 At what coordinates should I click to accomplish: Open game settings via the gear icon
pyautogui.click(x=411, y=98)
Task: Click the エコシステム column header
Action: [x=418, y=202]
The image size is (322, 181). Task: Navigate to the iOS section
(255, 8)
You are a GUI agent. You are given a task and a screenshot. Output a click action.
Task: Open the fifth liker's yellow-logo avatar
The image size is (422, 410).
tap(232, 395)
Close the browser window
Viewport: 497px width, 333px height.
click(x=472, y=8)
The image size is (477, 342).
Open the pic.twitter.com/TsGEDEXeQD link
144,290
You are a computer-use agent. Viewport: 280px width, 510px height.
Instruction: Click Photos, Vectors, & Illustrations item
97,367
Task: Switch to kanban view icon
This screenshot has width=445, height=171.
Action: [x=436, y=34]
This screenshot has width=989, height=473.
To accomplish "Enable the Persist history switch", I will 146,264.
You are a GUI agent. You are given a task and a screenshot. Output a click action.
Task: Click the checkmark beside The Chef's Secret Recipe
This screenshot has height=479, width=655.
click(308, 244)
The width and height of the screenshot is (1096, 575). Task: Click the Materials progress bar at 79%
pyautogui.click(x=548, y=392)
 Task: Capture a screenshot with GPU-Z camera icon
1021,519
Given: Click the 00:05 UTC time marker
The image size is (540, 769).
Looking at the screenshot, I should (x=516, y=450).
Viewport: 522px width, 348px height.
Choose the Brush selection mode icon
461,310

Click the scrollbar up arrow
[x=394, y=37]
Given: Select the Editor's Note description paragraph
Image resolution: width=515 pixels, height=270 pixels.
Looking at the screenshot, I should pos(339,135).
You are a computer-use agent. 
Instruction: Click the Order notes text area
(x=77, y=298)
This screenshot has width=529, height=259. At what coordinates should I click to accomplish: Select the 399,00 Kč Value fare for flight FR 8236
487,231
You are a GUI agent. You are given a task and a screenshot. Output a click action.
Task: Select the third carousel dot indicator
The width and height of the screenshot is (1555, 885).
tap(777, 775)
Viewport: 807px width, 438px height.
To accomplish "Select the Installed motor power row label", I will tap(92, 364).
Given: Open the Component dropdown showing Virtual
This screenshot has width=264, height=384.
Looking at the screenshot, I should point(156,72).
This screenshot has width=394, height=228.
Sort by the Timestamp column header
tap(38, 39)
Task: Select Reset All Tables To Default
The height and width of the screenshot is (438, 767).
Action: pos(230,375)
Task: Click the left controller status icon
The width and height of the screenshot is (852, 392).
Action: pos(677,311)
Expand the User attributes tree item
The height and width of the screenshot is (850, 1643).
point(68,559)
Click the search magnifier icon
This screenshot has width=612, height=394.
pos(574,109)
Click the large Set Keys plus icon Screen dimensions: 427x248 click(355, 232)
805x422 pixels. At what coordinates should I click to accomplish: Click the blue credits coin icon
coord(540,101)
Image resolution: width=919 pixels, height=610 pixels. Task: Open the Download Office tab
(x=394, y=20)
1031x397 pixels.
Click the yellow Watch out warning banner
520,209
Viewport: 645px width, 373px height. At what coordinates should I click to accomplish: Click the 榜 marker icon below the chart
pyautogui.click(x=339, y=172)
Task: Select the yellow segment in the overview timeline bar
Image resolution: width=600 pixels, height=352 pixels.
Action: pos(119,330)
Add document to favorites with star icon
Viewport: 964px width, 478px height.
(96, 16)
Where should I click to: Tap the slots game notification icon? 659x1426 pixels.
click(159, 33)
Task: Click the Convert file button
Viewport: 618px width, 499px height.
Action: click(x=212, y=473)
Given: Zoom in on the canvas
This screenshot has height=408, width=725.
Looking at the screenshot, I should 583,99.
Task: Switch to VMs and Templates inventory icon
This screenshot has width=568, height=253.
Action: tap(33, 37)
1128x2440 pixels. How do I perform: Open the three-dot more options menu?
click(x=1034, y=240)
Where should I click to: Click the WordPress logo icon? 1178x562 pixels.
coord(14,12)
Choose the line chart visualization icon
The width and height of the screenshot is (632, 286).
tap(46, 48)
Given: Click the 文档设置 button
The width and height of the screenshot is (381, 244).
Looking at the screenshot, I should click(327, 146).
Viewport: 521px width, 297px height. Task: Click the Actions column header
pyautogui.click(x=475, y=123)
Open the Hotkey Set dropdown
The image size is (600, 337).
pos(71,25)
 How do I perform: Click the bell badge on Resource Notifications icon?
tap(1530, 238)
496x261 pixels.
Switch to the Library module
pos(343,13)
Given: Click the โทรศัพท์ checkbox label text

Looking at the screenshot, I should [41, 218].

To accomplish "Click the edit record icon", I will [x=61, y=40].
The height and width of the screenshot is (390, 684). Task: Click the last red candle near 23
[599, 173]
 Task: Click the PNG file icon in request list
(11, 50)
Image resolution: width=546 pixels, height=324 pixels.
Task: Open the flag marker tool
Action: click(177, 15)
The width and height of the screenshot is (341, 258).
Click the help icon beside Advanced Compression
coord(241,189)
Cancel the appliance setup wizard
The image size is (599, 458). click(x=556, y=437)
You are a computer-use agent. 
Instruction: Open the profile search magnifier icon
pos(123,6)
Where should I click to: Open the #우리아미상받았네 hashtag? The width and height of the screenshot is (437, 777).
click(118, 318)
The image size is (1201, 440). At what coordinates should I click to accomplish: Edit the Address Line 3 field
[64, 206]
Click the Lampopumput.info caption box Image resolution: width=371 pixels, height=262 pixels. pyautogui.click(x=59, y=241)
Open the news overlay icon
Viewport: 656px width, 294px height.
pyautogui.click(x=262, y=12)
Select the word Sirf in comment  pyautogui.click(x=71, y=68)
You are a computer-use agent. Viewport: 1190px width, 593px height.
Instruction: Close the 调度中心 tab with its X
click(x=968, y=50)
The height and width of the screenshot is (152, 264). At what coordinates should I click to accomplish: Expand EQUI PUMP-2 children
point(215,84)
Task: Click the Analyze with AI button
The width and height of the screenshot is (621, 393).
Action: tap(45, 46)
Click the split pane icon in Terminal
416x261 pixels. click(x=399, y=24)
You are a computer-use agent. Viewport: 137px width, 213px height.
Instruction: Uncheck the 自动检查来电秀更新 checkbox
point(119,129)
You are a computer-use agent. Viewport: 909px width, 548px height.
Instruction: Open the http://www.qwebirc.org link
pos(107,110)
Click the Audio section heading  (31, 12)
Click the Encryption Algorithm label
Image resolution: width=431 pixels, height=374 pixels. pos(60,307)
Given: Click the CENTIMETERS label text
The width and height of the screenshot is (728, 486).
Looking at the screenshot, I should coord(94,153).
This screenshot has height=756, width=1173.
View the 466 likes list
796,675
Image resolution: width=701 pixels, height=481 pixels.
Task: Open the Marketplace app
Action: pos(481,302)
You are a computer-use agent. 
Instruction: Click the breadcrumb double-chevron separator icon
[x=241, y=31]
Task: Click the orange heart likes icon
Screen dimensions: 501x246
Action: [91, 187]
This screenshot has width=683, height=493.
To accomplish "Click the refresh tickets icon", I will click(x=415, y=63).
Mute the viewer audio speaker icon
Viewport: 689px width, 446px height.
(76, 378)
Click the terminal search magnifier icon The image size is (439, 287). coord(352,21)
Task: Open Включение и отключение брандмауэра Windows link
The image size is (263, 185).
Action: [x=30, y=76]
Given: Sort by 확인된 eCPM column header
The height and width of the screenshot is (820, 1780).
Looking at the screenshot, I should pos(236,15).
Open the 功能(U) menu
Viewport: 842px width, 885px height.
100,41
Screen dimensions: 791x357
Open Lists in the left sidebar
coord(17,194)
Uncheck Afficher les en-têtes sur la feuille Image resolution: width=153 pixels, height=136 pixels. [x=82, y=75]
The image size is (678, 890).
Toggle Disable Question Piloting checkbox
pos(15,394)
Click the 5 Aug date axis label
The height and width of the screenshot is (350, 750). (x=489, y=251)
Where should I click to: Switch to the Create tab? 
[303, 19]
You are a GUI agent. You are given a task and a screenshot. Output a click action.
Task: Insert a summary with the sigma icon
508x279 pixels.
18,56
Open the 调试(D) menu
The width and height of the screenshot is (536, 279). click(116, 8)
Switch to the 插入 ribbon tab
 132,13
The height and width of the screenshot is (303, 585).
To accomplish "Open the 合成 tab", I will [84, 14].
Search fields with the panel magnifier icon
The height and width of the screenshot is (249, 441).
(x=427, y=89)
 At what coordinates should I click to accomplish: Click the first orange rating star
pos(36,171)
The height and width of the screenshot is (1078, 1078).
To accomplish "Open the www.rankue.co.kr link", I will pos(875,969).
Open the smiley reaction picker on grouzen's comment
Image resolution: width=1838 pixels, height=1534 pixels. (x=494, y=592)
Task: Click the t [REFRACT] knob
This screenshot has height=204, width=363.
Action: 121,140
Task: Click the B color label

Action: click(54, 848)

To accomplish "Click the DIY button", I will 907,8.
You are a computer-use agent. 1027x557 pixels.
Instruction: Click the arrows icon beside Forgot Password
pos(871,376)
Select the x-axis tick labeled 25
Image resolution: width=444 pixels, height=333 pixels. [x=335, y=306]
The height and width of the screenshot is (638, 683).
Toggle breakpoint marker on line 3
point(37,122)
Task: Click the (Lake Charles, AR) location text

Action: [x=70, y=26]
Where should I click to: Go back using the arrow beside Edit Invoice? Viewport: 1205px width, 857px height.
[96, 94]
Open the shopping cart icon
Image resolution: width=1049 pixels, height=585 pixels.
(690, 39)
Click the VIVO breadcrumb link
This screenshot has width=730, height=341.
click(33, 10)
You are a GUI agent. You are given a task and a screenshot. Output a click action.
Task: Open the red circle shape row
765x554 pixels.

---------------

### Problem to solve
In how many lines of the material does the word "computer" appear? Respond with the number only.

### Output for this task
8